## SOURCE DOCUMENT
>> start
If you know us or have been reading our posts — you should know by now that this is kind of our mantra: We love traveling with our dogs and plan our adventures around them! Recently, we highlighted our favorite dog adventures in Utah. This month, we’re covering Arizona RV adventures with dogs!
Read on to see what stops you and your dogs can enjoy in the Grand Canyon state.
Cue the Eagles! “Well, I’m a standing on a corner in Winslow, Arizona, and such a fine sight to see…” This is a must-stop if you’re in the area. Lily preferred “sitting on the corner,” but do what feels best when you get there!
The famous song plays loudly throughout the park, making this a really fun quick stop.
Petrified Forest National Park
With the word PET literally in its name, the Petrified Forest is one of our favorite, truly pet-friendly destinations. Pets can go anywhere you can go (except in buildings). This park also participates in the BARK Ranger program. Make sure you ask about it when you visit! Lily & Mushy were very proud of becoming BARK Rangers in Washington and highly recommend it.
The Desert Bar
A solar-powered, off-grid bar in the Arizona desert? You heard that right! Welcome to The Desert Bar in Parker, Arizona. This impressive establishment is open on weekends only from October to April. They have live music and DJs — and several food options — oh, and alcohol! It’s popular and can get crowded. Families, children, and dogs are welcome. Cash only — so come prepared!
Getting out there is an adventure in itself. You’ll be more comfortable in a high-clearance 4WD vehicle, but we did see a few sedans make it all the way. The road in is otherwise good enough condition but has random rocks from the size of a fist to a football, and you can’t drive around all of them.
Canyon de Chelly National Monument
If this looks familiar to you, it’s because we recently did an in-depth post about our visit here! This stunning canyon in northeastern Arizona is way less crowded than the Grand Canyon, and dogs are allowed at many overlooks.
Organ Pipe Cactus National Monument
A bit off the beaten path but worth the trip! We visited Organ Pipe in 2018 and were able to combine their three dog-friendly trails, which totaled 3.5 miles.
From our previous experience, we suggest wearing the pups out with that first and then driving the Ajo Mountain Drive loop. Keep in mind pets can’t get out of the car on that loop, which takes roughly two hours to complete. Ask about current conditions at the visitor center before you begin. We felt that combining the hike with the drive was a great day trip, and we loved that the dogs got to join. Plan your trip accordingly though. We went in February when the temperatures allowed the dogs to be comfortable.
Kofa National Wildlife Refuge
Do you like boondocking? If so, you’ll love visiting the Kofa National Wildlife Refuge off State Highway 95 between Yuma and Quartzsite. This epic boondocking spot has killer views and a short little hike to a desert oasis: Palm Canyon. We visited in 2018 and the dogs loved it.
See that road going up into the canyon? That’s the Palm Canyon hike trailhead. I won’t post a photo here — so you can be surprised when you go! (Yes, there are palm trees up there believe it or not!)
Pro-tip: The cholla cactus here can be brutal for pups! Stay on the road and trails, or pick up a pair of booties to protect their paws.
Devil’s Bridge, Sedona
We only had one day to visit Sedona, which I’ll tell you now is not enough! We chose to do the very popular hike to Devil’s Bridge. An early start got us there before it got too hot or too busy. The hike isn’t very strenuous until the very end.
>> end
## TO DO
Reproduce, word for word, the stretch of the Arizona dog travel post that opens with the words "From our previous" and closes with "to be comfortable.".

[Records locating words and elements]
>> start
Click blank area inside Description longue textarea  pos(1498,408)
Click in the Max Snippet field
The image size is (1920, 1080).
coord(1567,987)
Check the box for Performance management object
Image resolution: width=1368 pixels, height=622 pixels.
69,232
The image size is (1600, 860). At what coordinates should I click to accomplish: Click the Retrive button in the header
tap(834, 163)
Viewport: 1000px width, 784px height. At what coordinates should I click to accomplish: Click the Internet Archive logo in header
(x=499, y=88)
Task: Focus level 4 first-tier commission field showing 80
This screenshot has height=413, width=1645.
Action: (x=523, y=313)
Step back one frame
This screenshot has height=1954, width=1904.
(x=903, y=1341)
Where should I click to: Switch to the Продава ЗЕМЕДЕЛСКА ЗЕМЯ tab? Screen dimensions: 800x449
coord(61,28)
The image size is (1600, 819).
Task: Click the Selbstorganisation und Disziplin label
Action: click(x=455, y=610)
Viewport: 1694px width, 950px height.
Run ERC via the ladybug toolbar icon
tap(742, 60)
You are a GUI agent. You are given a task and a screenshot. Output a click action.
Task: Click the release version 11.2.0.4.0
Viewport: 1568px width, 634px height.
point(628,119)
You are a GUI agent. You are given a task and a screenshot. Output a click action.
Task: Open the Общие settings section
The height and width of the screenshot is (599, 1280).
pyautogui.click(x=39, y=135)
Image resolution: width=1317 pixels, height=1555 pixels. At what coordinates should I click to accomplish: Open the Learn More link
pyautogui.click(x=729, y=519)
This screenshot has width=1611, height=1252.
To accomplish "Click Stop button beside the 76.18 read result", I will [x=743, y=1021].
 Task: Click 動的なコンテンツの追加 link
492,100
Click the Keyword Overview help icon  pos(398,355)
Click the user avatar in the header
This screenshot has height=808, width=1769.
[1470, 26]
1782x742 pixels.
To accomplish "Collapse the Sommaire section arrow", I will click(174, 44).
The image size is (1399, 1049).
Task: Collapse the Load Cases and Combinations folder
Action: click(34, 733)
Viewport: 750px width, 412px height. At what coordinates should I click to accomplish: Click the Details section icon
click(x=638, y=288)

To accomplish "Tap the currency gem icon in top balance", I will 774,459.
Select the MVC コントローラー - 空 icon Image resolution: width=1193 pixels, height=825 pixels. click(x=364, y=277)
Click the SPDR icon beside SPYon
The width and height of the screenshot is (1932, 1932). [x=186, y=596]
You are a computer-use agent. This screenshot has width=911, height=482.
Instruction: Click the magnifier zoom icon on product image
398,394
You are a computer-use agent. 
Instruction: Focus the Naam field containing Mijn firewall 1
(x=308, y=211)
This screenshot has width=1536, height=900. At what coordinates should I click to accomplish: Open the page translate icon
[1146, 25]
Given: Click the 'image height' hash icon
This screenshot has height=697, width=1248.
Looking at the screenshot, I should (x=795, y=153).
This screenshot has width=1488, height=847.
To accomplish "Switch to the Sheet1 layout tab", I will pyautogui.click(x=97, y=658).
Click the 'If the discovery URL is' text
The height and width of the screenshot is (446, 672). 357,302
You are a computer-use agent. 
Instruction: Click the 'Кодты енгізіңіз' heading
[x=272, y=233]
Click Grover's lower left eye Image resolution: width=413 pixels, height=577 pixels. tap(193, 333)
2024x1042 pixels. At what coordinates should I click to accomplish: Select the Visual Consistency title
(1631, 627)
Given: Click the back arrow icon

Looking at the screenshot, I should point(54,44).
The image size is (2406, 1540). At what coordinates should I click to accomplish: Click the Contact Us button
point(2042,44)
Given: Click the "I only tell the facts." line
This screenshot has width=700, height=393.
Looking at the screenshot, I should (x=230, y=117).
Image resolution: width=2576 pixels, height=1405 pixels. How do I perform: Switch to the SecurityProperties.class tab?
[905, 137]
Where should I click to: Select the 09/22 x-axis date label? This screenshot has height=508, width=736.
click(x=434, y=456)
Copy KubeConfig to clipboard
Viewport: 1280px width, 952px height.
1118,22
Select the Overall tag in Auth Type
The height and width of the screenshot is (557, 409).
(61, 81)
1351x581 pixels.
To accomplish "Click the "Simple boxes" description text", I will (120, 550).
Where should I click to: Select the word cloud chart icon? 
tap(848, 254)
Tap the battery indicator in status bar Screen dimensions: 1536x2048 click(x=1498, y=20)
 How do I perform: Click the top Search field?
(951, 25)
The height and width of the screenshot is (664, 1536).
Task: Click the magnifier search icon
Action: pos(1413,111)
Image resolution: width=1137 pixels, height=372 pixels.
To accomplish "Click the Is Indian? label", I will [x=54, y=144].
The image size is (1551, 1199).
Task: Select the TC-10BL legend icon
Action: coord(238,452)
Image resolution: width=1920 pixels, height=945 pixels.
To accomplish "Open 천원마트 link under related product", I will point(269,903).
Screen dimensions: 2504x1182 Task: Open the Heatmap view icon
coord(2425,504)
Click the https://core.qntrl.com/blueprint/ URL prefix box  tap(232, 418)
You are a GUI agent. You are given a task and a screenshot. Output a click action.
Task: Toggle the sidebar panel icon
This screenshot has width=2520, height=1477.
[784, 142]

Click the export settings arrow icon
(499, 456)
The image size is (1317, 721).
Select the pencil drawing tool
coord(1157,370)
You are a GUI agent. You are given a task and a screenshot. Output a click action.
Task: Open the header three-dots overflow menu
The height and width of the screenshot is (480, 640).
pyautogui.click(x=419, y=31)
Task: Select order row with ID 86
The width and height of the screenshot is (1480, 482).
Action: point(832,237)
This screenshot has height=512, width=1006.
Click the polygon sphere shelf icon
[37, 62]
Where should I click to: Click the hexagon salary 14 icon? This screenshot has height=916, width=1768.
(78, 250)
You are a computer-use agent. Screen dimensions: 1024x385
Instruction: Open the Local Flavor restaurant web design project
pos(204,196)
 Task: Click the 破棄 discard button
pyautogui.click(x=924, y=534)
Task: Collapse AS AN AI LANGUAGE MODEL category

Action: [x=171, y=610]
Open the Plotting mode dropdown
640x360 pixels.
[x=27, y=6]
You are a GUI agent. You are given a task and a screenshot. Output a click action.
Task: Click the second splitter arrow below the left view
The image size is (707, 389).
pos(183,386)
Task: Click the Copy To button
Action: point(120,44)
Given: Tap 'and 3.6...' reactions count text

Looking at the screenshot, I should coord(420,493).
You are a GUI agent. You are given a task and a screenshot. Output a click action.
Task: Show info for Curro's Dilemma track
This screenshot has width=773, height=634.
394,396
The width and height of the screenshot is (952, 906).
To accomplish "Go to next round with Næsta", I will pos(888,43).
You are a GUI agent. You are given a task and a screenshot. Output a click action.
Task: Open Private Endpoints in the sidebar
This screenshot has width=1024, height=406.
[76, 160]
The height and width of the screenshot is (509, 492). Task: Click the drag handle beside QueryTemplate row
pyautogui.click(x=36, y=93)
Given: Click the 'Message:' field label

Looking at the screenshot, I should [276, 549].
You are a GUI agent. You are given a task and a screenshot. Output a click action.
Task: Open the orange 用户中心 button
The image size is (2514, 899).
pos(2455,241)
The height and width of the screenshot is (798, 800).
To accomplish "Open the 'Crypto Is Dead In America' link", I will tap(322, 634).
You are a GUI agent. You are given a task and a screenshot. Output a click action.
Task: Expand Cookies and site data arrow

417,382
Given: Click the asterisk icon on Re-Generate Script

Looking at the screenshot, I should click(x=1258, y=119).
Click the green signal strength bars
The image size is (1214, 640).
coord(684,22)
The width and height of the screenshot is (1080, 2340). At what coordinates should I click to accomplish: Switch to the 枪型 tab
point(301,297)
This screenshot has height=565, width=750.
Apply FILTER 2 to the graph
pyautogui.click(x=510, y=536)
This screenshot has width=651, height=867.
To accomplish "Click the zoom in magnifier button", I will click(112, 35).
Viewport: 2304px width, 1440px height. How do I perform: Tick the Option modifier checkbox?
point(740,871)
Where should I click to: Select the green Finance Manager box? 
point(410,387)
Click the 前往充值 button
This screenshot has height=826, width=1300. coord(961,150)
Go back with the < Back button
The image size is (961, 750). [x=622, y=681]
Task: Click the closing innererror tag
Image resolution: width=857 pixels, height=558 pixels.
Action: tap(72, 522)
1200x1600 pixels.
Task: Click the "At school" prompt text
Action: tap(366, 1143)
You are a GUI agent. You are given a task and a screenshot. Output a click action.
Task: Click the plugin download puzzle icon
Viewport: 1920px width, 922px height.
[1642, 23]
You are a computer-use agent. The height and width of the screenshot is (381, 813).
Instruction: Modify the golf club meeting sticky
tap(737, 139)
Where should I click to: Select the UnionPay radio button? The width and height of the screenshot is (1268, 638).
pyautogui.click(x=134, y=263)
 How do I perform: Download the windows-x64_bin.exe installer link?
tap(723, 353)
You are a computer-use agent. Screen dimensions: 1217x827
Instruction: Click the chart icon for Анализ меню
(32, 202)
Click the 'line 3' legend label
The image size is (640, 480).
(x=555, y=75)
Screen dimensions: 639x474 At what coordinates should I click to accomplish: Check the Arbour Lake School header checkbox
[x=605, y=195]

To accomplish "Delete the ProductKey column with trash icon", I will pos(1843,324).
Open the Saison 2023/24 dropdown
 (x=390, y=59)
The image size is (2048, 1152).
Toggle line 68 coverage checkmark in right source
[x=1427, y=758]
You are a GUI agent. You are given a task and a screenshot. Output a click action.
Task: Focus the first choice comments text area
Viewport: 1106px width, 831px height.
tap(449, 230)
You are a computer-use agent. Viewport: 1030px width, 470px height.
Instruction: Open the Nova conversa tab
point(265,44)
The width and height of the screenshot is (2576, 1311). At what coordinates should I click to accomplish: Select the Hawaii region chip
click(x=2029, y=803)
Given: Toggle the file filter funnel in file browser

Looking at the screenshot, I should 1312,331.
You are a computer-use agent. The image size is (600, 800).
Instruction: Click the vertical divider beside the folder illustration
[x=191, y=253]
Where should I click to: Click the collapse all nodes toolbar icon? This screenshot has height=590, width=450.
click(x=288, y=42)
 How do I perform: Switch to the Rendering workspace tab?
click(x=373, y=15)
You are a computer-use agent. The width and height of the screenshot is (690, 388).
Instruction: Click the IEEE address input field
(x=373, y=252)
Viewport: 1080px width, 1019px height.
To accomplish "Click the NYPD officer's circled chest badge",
>> end
## THE ANSWER
From our previous experience, we suggest wearing the pups out with that first and then driving the Ajo Mountain Drive loop. Keep in mind pets can’t get out of the car on that loop, which takes roughly two hours to complete. Ask about current conditions at the visitor center before you begin. We felt that combining the hike with the drive was a great day trip, and we loved that the dogs got to join. Plan your trip accordingly though. We went in February when the temperatures allowed the dogs to be comfortable.